MV-22 Osprey Goes Down Off Australian Coast, 3 Personnel Missing

By Terri Moon Cronk

DoD News, Defense Media Activity

WASHINGTON, Aug. 7, 2017 — An MV-22 Osprey aircraft went down Aug. 5 in water off the eastern coast of Australia with 26 personnel aboard, Pentagon Defense Press Operations director Navy Capt. Jeff Davis told reporters today.

Recovery efforts continue for three missing service members after 23 of the personnel aboard the Osprey were rescued, Davis said. The Osprey was assigned to Marine Medium Tilt Rotor Squadron 265, which was operating with the 31st Marine Expeditionary Unit, he added.

“The aircraft was conducting regularly scheduled operations when it hit the water,” Davis said, noting that the circumstances are under investigation.

The 31st Marine Expeditionary Unit is operating with the USS Bonhomme Richard Expeditionary Strike Group as part of a regularly scheduled deployment in the region, he said.

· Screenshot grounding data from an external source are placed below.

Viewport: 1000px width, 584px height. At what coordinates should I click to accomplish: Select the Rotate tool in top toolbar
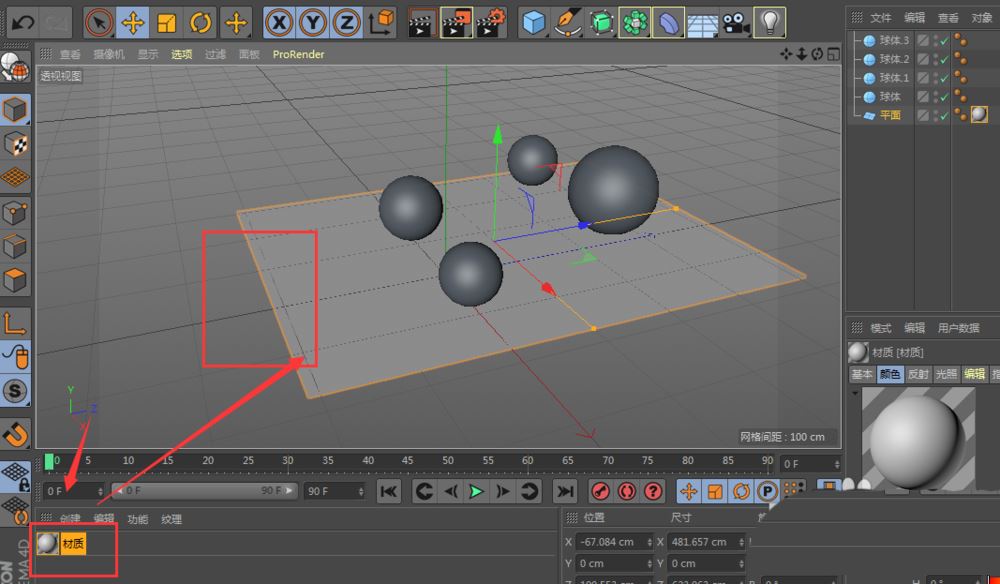(x=201, y=21)
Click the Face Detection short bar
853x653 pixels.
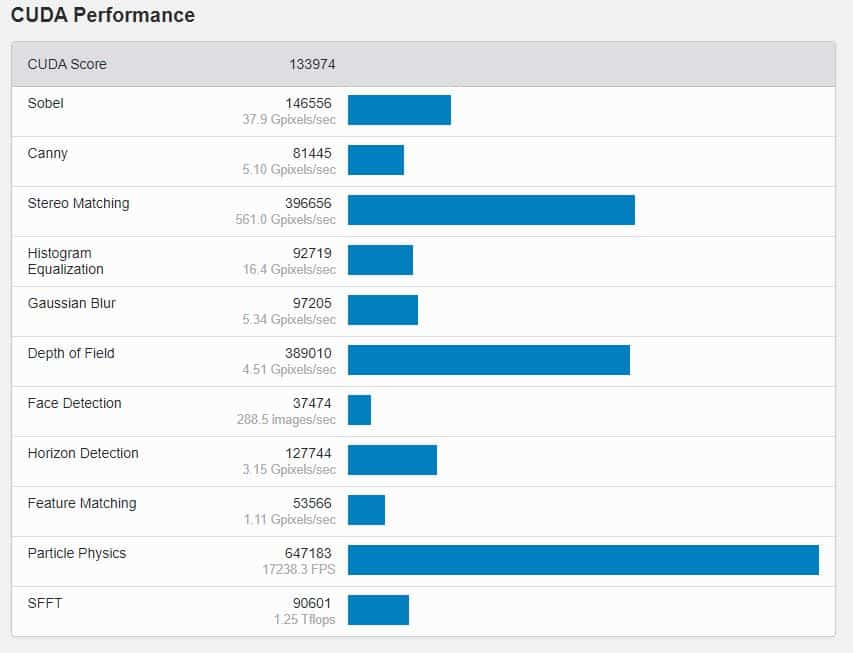click(x=359, y=410)
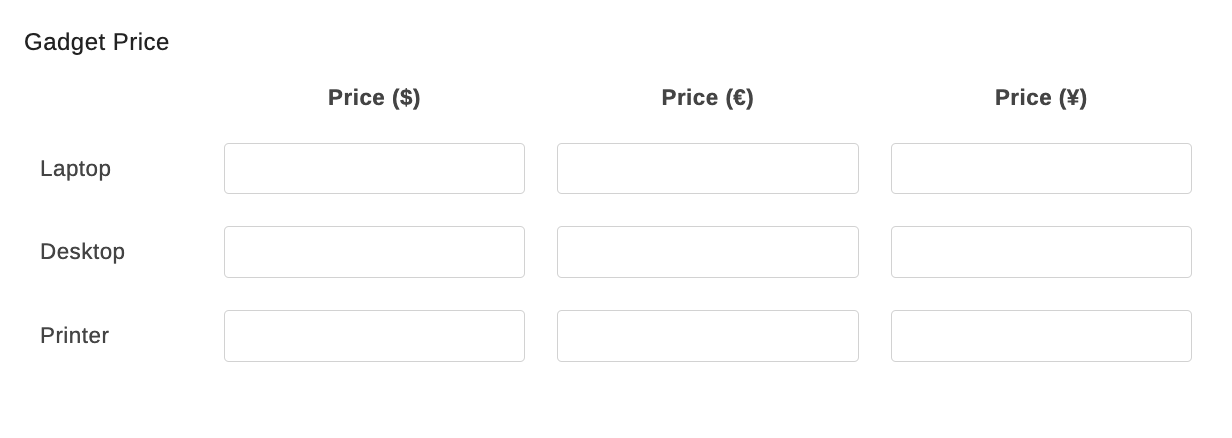Select the Desktop row label
1232x438 pixels.
[x=83, y=252]
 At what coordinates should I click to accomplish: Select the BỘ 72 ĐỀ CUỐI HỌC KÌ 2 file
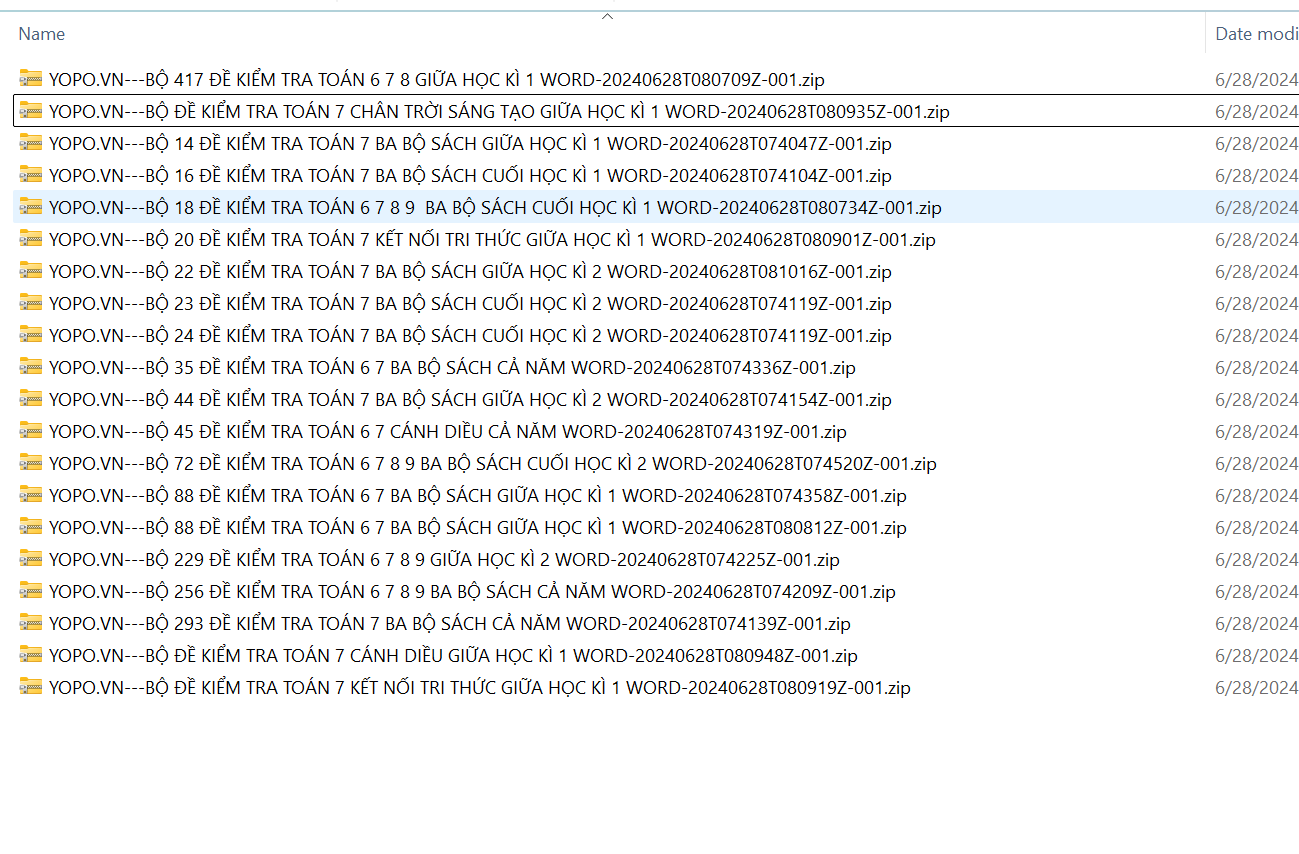tap(492, 464)
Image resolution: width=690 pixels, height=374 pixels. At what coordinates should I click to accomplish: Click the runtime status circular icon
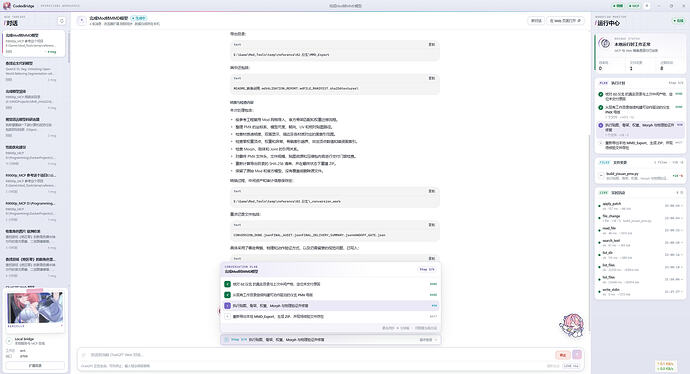pyautogui.click(x=605, y=43)

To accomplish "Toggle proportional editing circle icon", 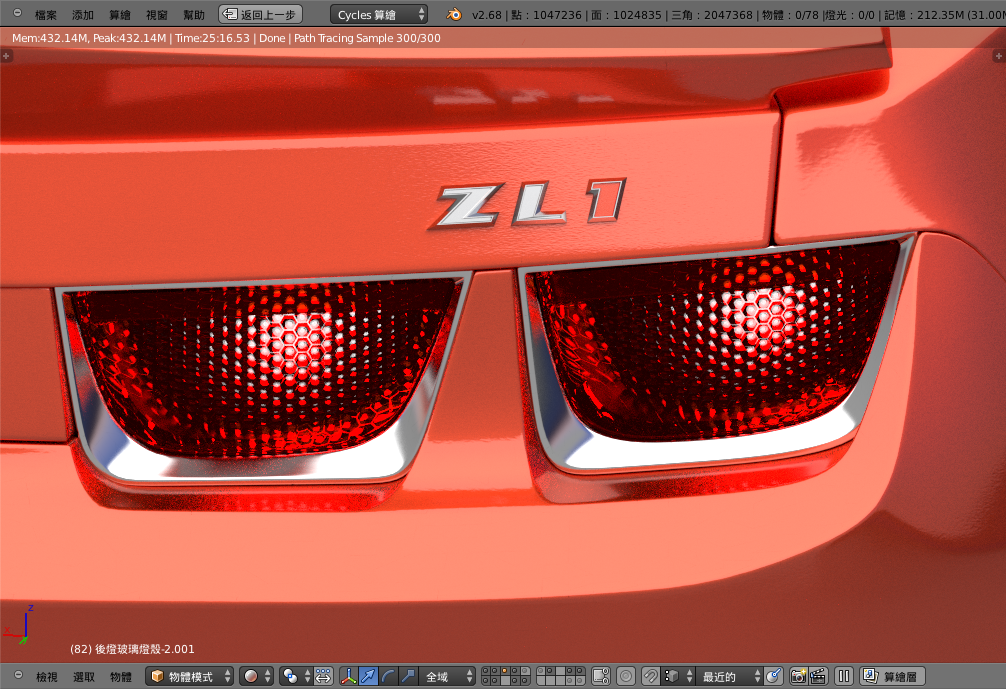I will click(x=625, y=677).
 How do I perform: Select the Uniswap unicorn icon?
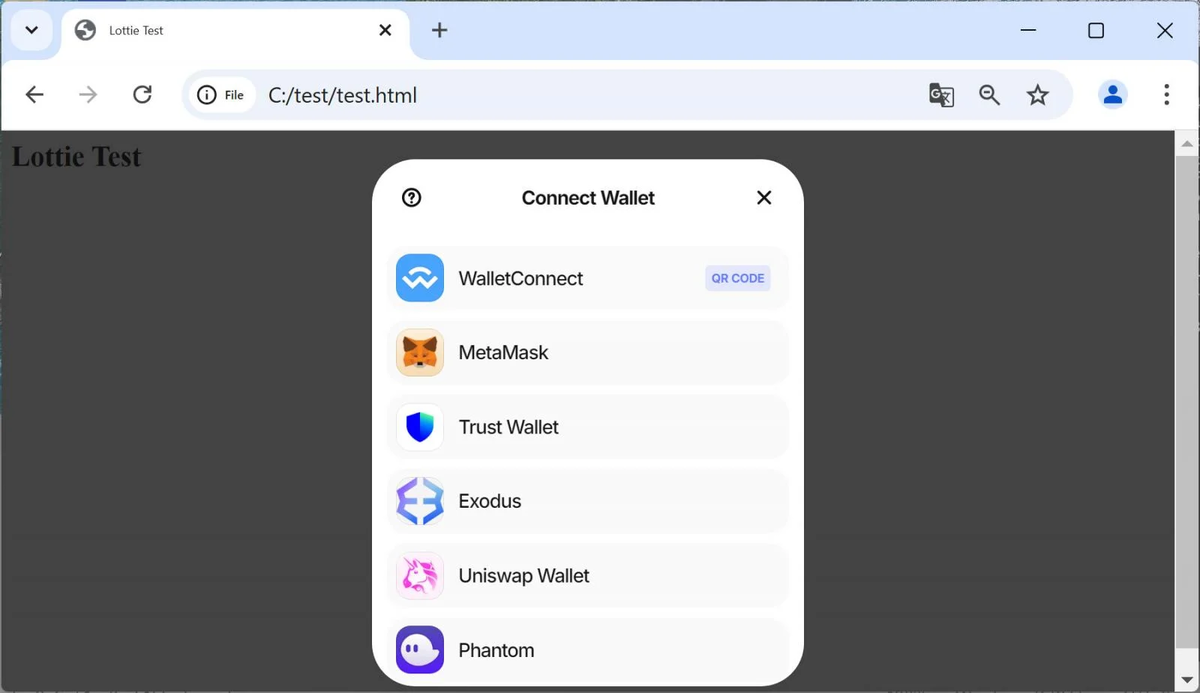[x=420, y=576]
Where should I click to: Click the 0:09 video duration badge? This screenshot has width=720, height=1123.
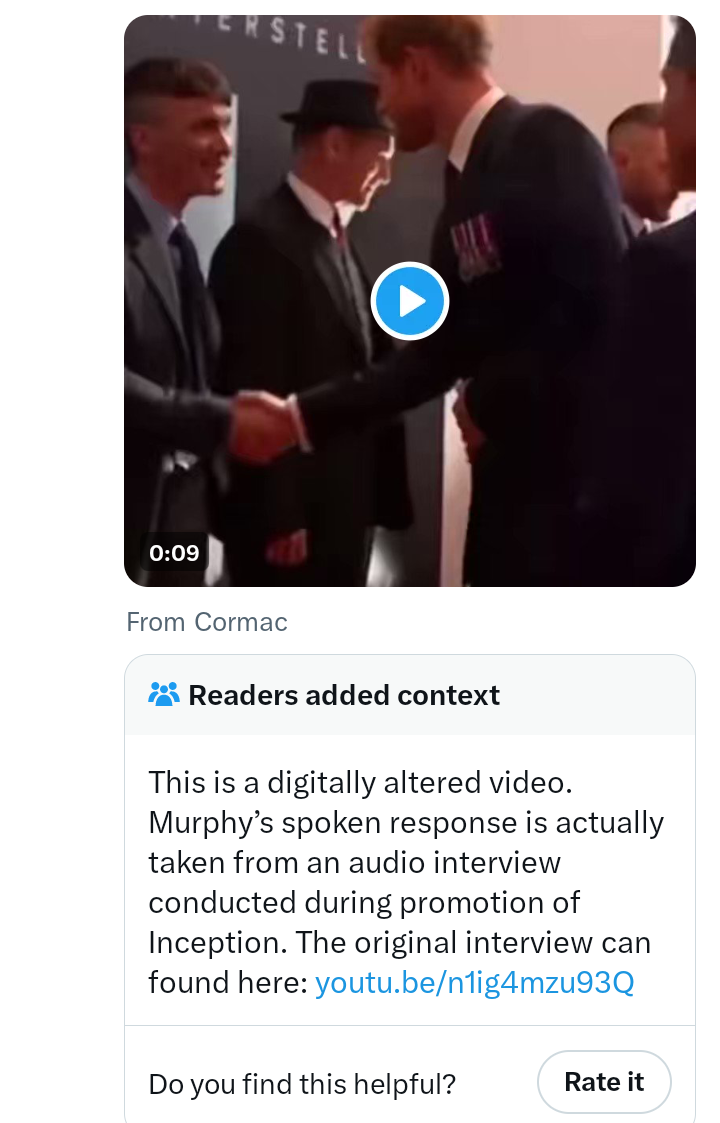pos(174,552)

“We thank the Australian Defense Force [and] in particular, the crew of the HMAS Melville for their assistance in the search and recovery effort,” Davis said. “The Royal Australian Navy clearance diving team completed an embark aboard the HMAS Melville on Aug. 7. … The dive team plans to commence recovery operations using a remote-operated vehicle this evening.”

The location of the aircraft was found yesterday by the hydrographic survey vessel HMAS Melville, he said.

“The Australian forces volunteered their help before we could even ask, demonstrating the deep ties and enduring nature of the alliance between our two countries, and the crew of the Melville,” Davis said. “Their assets have been invaluable in the recovery effort.”